## PROBLEM REQUIREMENTS
Going down the listing below, print exactly each line from the one with "Instruction: Open the aks-dev-001" up to and including the one with "Task: Tap the Case Created date 02-Sep-2022", and skip the rest.

((

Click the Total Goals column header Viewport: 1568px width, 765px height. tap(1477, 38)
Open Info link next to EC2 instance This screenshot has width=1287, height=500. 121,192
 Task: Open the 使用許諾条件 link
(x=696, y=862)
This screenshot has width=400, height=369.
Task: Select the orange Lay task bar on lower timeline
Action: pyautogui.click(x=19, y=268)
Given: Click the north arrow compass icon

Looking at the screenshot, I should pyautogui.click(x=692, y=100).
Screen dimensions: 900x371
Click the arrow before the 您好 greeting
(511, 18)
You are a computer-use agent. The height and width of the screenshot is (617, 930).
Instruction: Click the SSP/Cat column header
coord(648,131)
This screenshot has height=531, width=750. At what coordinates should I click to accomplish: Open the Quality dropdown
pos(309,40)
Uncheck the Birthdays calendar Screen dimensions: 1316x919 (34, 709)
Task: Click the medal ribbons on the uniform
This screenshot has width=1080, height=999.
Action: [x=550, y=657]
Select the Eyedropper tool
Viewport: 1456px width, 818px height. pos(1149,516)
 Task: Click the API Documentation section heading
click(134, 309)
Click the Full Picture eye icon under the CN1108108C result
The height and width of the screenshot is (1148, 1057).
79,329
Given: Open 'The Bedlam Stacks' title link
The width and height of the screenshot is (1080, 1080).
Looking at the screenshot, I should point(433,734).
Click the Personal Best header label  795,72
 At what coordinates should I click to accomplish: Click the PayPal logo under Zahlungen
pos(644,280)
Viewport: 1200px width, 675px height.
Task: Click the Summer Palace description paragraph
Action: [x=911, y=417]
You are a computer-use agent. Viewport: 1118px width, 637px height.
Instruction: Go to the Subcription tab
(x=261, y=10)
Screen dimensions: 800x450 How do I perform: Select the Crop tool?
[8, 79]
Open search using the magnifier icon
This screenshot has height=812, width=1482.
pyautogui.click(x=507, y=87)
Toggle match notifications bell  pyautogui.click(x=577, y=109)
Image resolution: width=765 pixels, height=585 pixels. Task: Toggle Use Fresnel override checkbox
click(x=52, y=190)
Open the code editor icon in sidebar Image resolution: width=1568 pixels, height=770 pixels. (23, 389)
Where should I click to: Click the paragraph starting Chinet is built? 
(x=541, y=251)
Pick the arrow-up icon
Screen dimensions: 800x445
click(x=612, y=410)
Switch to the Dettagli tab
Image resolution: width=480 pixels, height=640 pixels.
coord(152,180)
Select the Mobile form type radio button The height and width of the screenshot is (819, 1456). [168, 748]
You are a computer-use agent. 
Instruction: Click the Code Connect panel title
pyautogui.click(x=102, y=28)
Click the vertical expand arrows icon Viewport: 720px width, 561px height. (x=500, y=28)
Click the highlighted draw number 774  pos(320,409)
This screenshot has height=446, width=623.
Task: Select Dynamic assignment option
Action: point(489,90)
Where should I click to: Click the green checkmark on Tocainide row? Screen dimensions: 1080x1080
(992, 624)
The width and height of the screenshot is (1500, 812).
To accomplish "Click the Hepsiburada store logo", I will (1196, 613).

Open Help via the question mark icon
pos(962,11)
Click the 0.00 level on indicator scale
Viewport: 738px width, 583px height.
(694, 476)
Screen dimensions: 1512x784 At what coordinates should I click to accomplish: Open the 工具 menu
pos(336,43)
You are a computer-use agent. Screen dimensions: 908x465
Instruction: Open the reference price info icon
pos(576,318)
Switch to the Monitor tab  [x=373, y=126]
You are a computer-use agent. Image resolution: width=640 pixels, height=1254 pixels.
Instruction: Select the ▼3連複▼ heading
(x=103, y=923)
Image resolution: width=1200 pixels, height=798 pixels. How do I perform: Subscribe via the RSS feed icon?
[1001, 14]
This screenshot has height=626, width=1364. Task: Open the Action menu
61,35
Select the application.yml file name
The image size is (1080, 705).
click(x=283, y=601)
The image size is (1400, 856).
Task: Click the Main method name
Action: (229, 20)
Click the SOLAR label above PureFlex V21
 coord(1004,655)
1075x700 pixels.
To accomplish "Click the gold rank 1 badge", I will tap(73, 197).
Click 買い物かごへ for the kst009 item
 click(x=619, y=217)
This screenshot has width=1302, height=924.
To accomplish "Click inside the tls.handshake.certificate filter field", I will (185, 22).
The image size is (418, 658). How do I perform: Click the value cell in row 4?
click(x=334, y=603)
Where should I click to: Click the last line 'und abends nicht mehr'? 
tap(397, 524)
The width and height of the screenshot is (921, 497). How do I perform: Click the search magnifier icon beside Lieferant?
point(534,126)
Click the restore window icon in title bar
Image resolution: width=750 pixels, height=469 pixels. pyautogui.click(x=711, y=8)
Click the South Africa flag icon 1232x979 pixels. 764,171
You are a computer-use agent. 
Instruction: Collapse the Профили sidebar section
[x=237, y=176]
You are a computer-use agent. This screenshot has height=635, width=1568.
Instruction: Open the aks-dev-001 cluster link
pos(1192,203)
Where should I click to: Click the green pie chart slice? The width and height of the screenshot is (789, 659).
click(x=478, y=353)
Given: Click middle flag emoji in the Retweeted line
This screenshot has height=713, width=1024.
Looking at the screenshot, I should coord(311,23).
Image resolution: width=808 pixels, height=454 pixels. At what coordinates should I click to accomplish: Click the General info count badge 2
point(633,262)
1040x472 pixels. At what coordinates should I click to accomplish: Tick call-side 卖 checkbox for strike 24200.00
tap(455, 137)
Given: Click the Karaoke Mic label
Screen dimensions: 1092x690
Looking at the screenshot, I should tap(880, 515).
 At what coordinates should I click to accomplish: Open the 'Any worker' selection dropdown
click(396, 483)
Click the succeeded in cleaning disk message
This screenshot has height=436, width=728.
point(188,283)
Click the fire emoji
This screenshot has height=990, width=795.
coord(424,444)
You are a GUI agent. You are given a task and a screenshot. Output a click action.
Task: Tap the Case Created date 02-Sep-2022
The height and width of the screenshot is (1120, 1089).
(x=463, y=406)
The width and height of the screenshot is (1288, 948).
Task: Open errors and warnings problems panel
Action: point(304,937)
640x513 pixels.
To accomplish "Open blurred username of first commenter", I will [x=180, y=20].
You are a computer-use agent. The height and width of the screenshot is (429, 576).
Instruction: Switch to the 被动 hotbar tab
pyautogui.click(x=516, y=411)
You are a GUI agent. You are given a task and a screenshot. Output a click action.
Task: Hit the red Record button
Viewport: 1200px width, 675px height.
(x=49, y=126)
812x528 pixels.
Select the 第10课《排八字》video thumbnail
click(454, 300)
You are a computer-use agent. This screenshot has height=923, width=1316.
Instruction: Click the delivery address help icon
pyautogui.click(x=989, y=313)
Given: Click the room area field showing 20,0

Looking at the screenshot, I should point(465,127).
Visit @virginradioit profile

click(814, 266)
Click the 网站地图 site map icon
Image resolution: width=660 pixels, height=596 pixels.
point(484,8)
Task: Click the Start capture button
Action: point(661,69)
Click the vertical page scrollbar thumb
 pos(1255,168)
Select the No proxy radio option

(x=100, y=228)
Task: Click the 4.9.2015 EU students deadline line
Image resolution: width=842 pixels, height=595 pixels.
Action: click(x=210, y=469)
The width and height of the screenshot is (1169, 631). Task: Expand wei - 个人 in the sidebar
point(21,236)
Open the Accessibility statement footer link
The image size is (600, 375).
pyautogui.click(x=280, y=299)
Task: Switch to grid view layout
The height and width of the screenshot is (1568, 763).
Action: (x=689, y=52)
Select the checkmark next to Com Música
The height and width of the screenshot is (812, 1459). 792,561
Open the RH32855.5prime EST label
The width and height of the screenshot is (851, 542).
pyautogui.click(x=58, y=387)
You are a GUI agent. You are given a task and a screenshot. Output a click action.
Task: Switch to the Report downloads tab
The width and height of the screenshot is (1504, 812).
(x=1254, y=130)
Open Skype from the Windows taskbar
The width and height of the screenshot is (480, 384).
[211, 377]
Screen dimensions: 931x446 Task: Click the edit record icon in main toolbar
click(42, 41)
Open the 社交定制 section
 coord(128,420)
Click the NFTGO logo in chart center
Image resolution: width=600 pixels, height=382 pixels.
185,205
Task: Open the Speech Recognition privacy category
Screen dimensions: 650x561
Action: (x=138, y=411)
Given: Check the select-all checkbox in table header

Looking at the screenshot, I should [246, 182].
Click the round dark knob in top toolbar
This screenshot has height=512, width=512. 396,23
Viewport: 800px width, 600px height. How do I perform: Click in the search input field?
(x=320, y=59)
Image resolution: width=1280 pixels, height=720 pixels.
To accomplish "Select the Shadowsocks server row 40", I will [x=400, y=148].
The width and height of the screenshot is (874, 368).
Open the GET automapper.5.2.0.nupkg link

))

## SOLUTION FOR THIS PROBLEM
Instruction: Open the aks-dev-001 cluster link
pos(1192,203)
Where should I click to: Click the green pie chart slice? The width and height of the screenshot is (789, 659).
click(x=478, y=353)
Given: Click middle flag emoji in the Retweeted line
This screenshot has height=713, width=1024.
Looking at the screenshot, I should coord(311,23).
Image resolution: width=808 pixels, height=454 pixels. At what coordinates should I click to accomplish: Click the General info count badge 2
point(633,262)
1040x472 pixels. At what coordinates should I click to accomplish: Tick call-side 卖 checkbox for strike 24200.00
tap(455, 137)
Given: Click the Karaoke Mic label
Screen dimensions: 1092x690
Looking at the screenshot, I should tap(880, 515).
 At what coordinates should I click to accomplish: Open the 'Any worker' selection dropdown
click(396, 483)
Click the succeeded in cleaning disk message
This screenshot has height=436, width=728.
point(188,283)
Click the fire emoji
This screenshot has height=990, width=795.
coord(424,444)
You are a GUI agent. You are given a task and a screenshot. Output a click action.
Task: Tap the Case Created date 02-Sep-2022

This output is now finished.